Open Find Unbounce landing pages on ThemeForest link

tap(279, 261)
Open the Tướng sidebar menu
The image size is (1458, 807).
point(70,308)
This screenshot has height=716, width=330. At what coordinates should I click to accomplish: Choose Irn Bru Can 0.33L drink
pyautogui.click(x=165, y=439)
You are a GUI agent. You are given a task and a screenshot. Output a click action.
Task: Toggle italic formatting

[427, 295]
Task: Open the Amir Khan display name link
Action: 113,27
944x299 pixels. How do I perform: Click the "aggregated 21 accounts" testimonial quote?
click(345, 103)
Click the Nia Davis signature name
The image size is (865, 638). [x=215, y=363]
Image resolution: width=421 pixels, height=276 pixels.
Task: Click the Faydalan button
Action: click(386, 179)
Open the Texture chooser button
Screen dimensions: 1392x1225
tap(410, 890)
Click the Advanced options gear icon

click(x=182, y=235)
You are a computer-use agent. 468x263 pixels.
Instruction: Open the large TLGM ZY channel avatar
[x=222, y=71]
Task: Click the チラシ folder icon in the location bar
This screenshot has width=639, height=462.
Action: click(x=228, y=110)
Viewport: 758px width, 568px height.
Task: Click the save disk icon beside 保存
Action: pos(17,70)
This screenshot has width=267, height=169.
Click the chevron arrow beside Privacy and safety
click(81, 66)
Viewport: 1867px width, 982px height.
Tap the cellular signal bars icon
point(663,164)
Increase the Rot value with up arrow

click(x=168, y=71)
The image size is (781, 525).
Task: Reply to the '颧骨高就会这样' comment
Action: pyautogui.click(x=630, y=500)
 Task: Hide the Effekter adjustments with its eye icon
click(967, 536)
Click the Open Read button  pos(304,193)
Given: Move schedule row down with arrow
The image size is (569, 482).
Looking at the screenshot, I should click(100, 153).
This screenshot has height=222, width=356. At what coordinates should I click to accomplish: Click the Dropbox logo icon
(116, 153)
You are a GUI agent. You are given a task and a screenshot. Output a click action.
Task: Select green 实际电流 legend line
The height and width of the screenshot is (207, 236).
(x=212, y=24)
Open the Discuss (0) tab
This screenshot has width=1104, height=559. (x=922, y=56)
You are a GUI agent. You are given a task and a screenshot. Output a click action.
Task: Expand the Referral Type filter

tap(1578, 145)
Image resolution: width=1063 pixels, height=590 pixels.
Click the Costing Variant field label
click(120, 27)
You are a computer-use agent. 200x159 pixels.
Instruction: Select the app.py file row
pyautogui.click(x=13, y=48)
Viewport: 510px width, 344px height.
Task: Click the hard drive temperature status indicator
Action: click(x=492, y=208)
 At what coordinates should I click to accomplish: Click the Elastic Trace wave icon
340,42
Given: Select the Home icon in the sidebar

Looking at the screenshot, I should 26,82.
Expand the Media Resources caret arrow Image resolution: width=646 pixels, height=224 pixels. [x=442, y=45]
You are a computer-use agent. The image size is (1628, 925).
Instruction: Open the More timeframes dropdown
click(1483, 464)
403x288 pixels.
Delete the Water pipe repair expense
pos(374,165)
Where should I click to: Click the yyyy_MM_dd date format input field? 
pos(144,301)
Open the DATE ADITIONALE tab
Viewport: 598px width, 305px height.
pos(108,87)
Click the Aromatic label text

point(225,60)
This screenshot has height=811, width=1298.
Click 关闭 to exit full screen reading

== TASK REQUIREMENTS ==
All of the material must be written out again without any change.

== RESPONSE ==
Open Find Unbounce landing pages on ThemeForest link

tap(279, 261)
Open the Tướng sidebar menu
The image size is (1458, 807).
point(70,308)
This screenshot has height=716, width=330. At what coordinates should I click to accomplish: Choose Irn Bru Can 0.33L drink
pyautogui.click(x=165, y=439)
You are a GUI agent. You are given a task and a screenshot. Output a click action.
Task: Toggle italic formatting

[427, 295]
Task: Open the Amir Khan display name link
Action: 113,27
944x299 pixels. How do I perform: Click the "aggregated 21 accounts" testimonial quote?
click(345, 103)
Click the Nia Davis signature name
The image size is (865, 638). [x=215, y=363]
Image resolution: width=421 pixels, height=276 pixels.
Task: Click the Faydalan button
Action: click(386, 179)
Open the Texture chooser button
Screen dimensions: 1392x1225
tap(410, 890)
Click the Advanced options gear icon

click(x=182, y=235)
You are a computer-use agent. 468x263 pixels.
Instruction: Open the large TLGM ZY channel avatar
[x=222, y=71]
Task: Click the チラシ folder icon in the location bar
This screenshot has width=639, height=462.
Action: click(x=228, y=110)
Viewport: 758px width, 568px height.
Task: Click the save disk icon beside 保存
Action: pos(17,70)
This screenshot has width=267, height=169.
Click the chevron arrow beside Privacy and safety
click(81, 66)
Viewport: 1867px width, 982px height.
Tap the cellular signal bars icon
point(663,164)
Increase the Rot value with up arrow

click(x=168, y=71)
The image size is (781, 525).
Task: Reply to the '颧骨高就会这样' comment
Action: pyautogui.click(x=630, y=500)
 Task: Hide the Effekter adjustments with its eye icon
click(967, 536)
Click the Open Read button  pos(304,193)
Given: Move schedule row down with arrow
The image size is (569, 482).
Looking at the screenshot, I should click(100, 153).
This screenshot has height=222, width=356. At what coordinates should I click to accomplish: Click the Dropbox logo icon
(116, 153)
You are a GUI agent. You are given a task and a screenshot. Output a click action.
Task: Select green 实际电流 legend line
The height and width of the screenshot is (207, 236).
(x=212, y=24)
Open the Discuss (0) tab
This screenshot has width=1104, height=559. (x=922, y=56)
You are a GUI agent. You are given a task and a screenshot. Output a click action.
Task: Expand the Referral Type filter

tap(1578, 145)
Image resolution: width=1063 pixels, height=590 pixels.
Click the Costing Variant field label
click(120, 27)
You are a computer-use agent. 200x159 pixels.
Instruction: Select the app.py file row
pyautogui.click(x=13, y=48)
Viewport: 510px width, 344px height.
Task: Click the hard drive temperature status indicator
Action: click(x=492, y=208)
 At what coordinates should I click to accomplish: Click the Elastic Trace wave icon
340,42
Given: Select the Home icon in the sidebar

Looking at the screenshot, I should 26,82.
Expand the Media Resources caret arrow Image resolution: width=646 pixels, height=224 pixels. [x=442, y=45]
You are a computer-use agent. The image size is (1628, 925).
Instruction: Open the More timeframes dropdown
click(1483, 464)
403x288 pixels.
Delete the Water pipe repair expense
pos(374,165)
Where should I click to: Click the yyyy_MM_dd date format input field? 
pos(144,301)
Open the DATE ADITIONALE tab
Viewport: 598px width, 305px height.
pos(108,87)
Click the Aromatic label text

point(225,60)
This screenshot has height=811, width=1298.
Click 关闭 to exit full screen reading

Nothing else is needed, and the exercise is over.